I’m not opposed to state takeover but I’d want to hear a chorus of shared opinion from multiple organizations on all side of the political spectrum.

As for charters yes I think they harm public schools- I’d prefer pilot schools. However public schools have a lot of self inflicted wounds and are wayy to overly self-congratulatory. It honestly turns my stomach that’s they’ll tout at 78.8% graduation rate and 2% dropout rate like they’re actually producing well functioning graduates and they’re not lowering the bar when they CLEARLY are.
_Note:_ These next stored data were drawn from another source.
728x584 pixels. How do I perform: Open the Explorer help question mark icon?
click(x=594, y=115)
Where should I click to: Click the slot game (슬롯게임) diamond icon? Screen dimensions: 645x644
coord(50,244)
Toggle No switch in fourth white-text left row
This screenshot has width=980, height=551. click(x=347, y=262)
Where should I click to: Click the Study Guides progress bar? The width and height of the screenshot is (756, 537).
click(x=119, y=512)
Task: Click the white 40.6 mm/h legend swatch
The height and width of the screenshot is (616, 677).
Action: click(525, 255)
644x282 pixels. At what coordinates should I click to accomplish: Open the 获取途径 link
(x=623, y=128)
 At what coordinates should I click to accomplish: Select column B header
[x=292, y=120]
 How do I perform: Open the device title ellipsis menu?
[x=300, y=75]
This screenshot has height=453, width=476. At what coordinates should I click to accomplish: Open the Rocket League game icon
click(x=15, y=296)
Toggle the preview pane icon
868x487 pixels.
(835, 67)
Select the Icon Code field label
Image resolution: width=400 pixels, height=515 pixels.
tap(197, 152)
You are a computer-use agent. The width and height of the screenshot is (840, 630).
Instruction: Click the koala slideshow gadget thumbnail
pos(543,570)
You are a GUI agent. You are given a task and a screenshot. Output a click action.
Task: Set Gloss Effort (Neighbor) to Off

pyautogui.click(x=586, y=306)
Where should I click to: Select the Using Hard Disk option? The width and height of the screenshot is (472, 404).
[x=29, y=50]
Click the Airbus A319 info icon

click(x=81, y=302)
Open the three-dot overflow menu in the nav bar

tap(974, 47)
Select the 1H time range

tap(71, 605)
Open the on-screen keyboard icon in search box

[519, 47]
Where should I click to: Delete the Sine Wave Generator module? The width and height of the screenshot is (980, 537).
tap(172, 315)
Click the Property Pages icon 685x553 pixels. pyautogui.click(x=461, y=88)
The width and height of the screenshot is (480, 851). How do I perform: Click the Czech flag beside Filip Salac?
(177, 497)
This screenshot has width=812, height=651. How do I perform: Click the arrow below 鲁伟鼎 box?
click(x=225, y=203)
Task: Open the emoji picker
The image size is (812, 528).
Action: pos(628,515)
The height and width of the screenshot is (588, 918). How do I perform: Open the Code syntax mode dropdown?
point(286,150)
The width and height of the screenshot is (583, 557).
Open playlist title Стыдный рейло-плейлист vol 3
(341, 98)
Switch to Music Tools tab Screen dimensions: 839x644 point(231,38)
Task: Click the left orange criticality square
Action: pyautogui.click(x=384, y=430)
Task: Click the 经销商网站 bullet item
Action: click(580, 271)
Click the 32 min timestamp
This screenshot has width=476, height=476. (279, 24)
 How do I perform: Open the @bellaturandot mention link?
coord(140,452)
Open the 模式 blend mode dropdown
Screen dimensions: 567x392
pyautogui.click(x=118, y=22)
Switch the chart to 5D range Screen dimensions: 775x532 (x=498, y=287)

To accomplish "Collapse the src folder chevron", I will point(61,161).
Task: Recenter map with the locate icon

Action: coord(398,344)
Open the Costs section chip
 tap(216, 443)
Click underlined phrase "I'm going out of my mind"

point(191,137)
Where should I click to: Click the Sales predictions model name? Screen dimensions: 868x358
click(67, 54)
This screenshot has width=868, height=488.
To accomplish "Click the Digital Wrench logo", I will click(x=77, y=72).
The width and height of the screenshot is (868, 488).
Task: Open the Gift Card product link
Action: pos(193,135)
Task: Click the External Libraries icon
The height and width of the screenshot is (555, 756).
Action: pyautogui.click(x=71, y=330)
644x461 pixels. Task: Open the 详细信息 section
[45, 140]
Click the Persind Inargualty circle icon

I also don’t believe BPS teachers need higher pay or more power in the union.

At the same time I blame mostly bureaucrats and parents for BPS not teachers and not students.

It’s also my lost in me that since they reoriented try e younger grades to be more neighborhood based in 2013 the white % enrollment slowly crept up until last year. More white people are feeling like they can use Boston elementary schools, more white people are bearing children in Boston (according to birth data the city has) and that’s good, it is. but it really bothers me that after 50 years of incompetence and various DECADES that warranted a state takeover… a takeover is only now seriously being considered when there’s a critical mass of white parents. And of course it’s just as POC in Boston really have a political voice/might and 79% of Bostonians votes in favor of an elected school board- is now the best time to do this?? But what else is new?